Pods
In Kubernetes, containers are encapsulated within an abstraction called a Pod. Pods are the smallest deployable units in Kubernetes and represent a single instance of an application.
Pods are ephemeral by nature. They are not designed to be persistent and may be terminated and replaced at any time.
What is a Pod?
A Pod is a logical host for one or more containers that:
- Share the same network namespace (IP address and port space)
- Can communicate using localhost
- Share the same storage volumes
- Share the same lifecycle (created and destroyed together)
Most commonly, Pods have a one-to-one relationship with application containers, but multi-container Pods are also possible and useful in many scenarios.
Single-Container Pods
Single-container Pods are the most common use case in Kubernetes. They represent a straightforward approach to running applications:
apiVersion: v1
kind: Pod
metadata:
name: nginx-pod
labels:
app: nginx
spec:
containers:
- name: nginx
image: nginx:1.19
ports:
- containerPort: 80
Key Benefits of Single-Container Pods
- Simplicity: Easier to manage and understand
- Isolation: Each application runs in its own Pod
- Scalability: Can independently scale different application components
Example Use Cases
- Web servers
- API services
- Batch processing jobs
- Databases
Multi-Container Pods
Multi-container Pods host multiple cooperating containers that work together as a single unit. These containers share resources and are always scheduled on the same node.
apiVersion: v1
kind: Pod
metadata:
name: web-app
labels:
app: web
spec:
containers:
- name: web-server
image: nginx:1.19
ports:
- containerPort: 80
- name: log-agent
image: log-collector:1.0
volumeMounts:
- name: logs-volume
mountPath: /var/log/nginx
volumes:
- name: logs-volume
emptyDir: {}
Common Patterns for Multi-Container Pods
- Sidecar: Enhances the main container (e.g., log collectors, sync services)

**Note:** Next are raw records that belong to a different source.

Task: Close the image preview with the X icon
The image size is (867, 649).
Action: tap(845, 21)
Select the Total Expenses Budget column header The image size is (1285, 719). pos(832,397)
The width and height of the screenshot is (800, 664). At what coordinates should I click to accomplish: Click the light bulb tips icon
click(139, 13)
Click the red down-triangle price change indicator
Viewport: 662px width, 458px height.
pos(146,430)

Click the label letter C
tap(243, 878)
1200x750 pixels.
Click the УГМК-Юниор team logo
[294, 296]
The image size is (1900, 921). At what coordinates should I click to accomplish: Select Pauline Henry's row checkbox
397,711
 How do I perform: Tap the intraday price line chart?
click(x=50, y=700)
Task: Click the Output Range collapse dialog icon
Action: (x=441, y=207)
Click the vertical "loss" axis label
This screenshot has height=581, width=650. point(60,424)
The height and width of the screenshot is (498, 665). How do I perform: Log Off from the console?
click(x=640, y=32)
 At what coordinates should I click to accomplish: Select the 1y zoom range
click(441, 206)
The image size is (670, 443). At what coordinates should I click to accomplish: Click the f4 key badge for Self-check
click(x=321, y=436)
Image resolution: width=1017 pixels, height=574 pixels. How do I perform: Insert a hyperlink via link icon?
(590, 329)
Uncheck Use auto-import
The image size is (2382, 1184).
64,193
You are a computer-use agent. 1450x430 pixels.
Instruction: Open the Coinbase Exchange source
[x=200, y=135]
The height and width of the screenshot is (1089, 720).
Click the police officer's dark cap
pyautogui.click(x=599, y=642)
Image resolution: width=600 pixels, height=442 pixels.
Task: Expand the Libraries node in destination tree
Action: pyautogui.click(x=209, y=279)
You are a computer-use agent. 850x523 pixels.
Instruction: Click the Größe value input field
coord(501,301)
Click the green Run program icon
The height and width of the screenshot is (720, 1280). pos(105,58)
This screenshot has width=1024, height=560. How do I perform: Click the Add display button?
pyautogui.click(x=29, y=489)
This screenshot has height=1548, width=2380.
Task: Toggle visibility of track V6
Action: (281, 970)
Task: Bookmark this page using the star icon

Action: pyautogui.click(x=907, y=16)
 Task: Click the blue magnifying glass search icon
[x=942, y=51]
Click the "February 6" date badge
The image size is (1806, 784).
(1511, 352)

- Ambassador: Proxies network connections to/from the main container
- Adapter: Standardizes and normalizes output from the main container
Communication Between Containers
Containers within the same Pod can communicate with each other using:
localhost: They share the same network namespace- Shared volumes: They can read/write to the same storage
- IPC (Inter-Process Communication): They share the same IPC namespace
While multi-container Pods are powerful, avoid making Pods too complex. If containers don’t need to share resources, consider using separate Pods.
Pod Lifecycle
A Pod goes through several phases during its lifetime:
- Pending: Pod accepted but containers not yet created
- Running: At least one container is running
- Succeeded: All containers terminated successfully
- Failed: At least one container terminated with failure
- Unknown: Pod state cannot be determined
Pod Resource Management
Pods can define resource requests and limits for the containers they run:
apiVersion: v1
kind: Pod
metadata:
name: resource-demo
spec:
containers:
- name: app
image: app:1.0
resources:
requests:
memory: "64Mi"
cpu: "250m"
limits:
memory: "128Mi"
cpu: "500m"
CPU is specified in cores or millicores (1000m = 1 CPU core). Memory is specified in bytes, with suffixes like Mi (mebibytes) or Gi (gibibytes).
Pod Configuration
Pods can be configured with:
- Environment Variables: Pass configuration to applications
- ConfigMaps: Decouple configuration from Pod definition
- Secrets: Store sensitive information
- Volumes: Attach storage to Pods
Best Practices
- Keep Pods focused: Each Pod should serve a single purpose
- Use labels and annotations: Organize and annotate your Pods for better management
- Define resource limits: Always specify resource requests and limits
- Use readiness and liveness probes: Ensure application health is monitored
- Implement graceful shutdown handling: Applications should handle SIGTERM signals
Although we can create Pods directly, it’s generally better to use controllers like Deployments or StatefulSets that manage Pods.